TASK:
Write out the part of the postgres_fdw thread that begins at the words "On Tue, Feb" and stops after the words "multiple remote servers.".

Regarding idle_in_transaction_session_timeout, this seems true. But
I was thinking that idle_session_timeout doesn't cause this issue because
it doesn't close the connection in the middle of transaction. No?


> 
> So, IMO, we can still have both server level option as well as
> postgres_fdw contrib level GUC (to tell the local session that "I
> don't want to keep any foreign connections active" instead of setting
> keep_connection server level option for each foreign server).
> 
>> Sorry I've not read the past long discussion about this feature. If there is the consensus that these options are
stillnecessary and useful even when we have idle_session_timeout, please correct me.
 
>>
>> ISTM that it's intuitive (at least for me) to add this kind of option into the foreign server. But I'm not sure if
it'sgood idea to expose the option as GUC. Also if there is the consensus about this, please correct me.
 
> 
> See here [1].
> 
> [1] - https://www.postgresql.org/message-id/f58d1df4ae58f6cf3bfa560f923462e0%40postgrespro.ru

Thanks!


Here are some review comments.

-            (used_in_current_xact && !keep_connections))
+            (used_in_current_xact &&
+            (!keep_connections || !entry->keep_connection)))

The names of GUC and server-level option should be the same,
to make the thing less confusing?

IMO the server-level option should override GUC. IOW, GUC setting
should be used only when the server-level option is not specified.
But the above code doesn't seem to do that. Thought?

Regards,

-- 
Fujii Masao
Advanced Computing Technology Center
Research and Development Headquarters
NTT DATA CORPORATION



On Tue, Feb 2, 2021 at 9:45 AM Fujii Masao <masao.fujii@oss.nttdata.com> wrote:
> One merit of keep_connections that I found is that we can use it even
> when connecting to the older PostgreSQL that doesn't support
> idle_session_timeout. Also it seems simpler to use keep_connections
> rather than setting idle_session_timeout in multiple remote servers.
> So I'm inclined to add this feature, but I'd like to hear more opinions.

Thanks.

> > And, just using idle_session_timeout on a remote server may not help
> > us completely. Because the remote session may go away, while we are
> > still using that cached connection in an explicit txn on the local
> > session. Our connection retry will also not work because we are in the
> > middle of an xact, so the local explicit txn gets aborted.
>
> Regarding idle_in_transaction_session_timeout, this seems true. But
> I was thinking that idle_session_timeout doesn't cause this issue because
> it doesn't close the connection in the middle of transaction. No?

You are right. idle_session_timeout doesn't take effect when in the
middle of an explicit txn. I missed this point.

> Here are some review comments.
>
> -                       (used_in_current_xact && !keep_connections))

DATA SEGMENT:
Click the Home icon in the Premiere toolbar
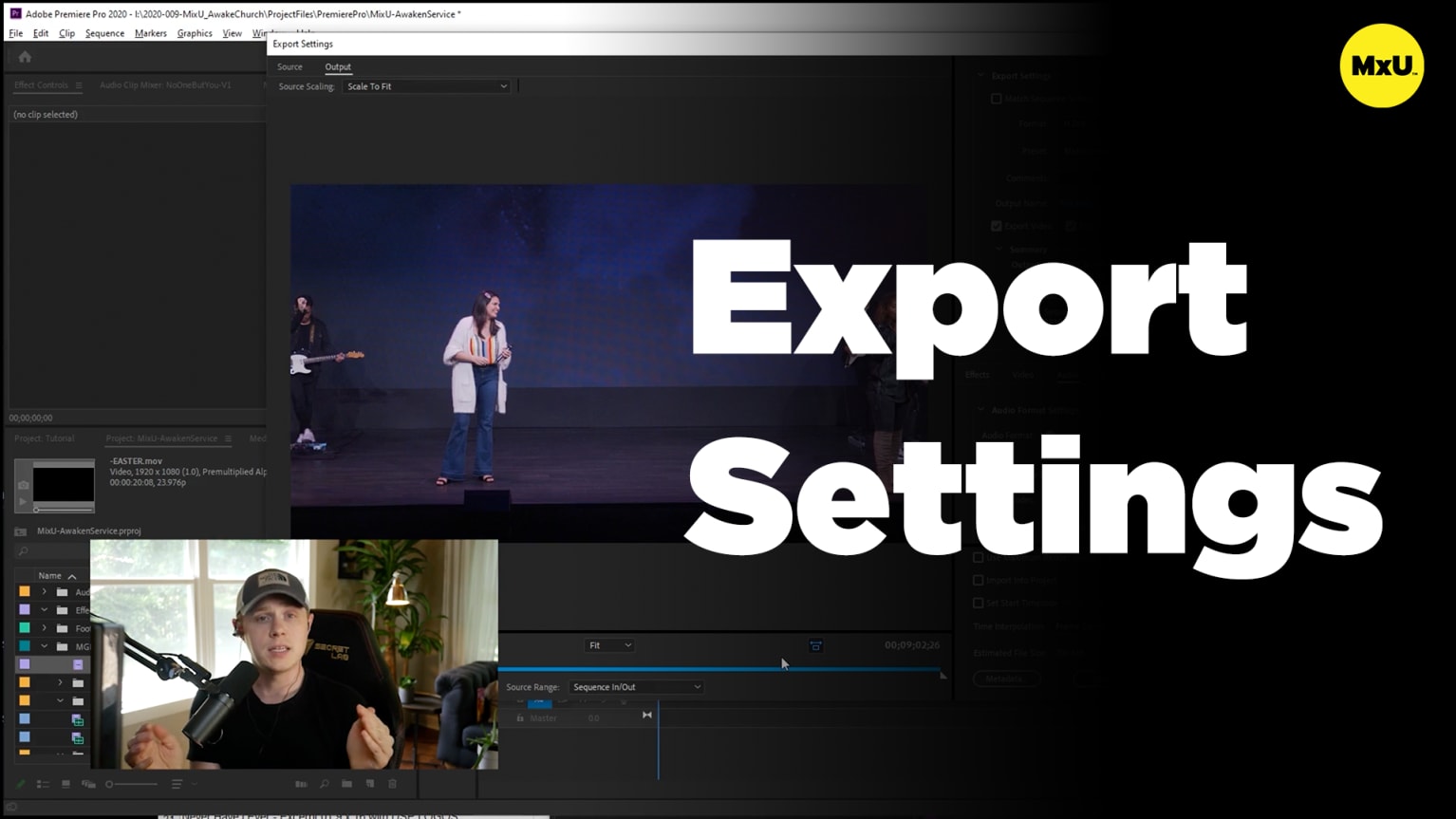The image size is (1456, 819). pos(24,57)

PROBLEM SOLUTION:
On Tue, Feb 2, 2021 at 9:45 AM Fujii Masao <masao.fujii@oss.nttdata.com> wrote:
> One merit of keep_connections that I found is that we can use it even
> when connecting to the older PostgreSQL that doesn't support
> idle_session_timeout. Also it seems simpler to use keep_connections
> rather than setting idle_session_timeout in multiple remote servers.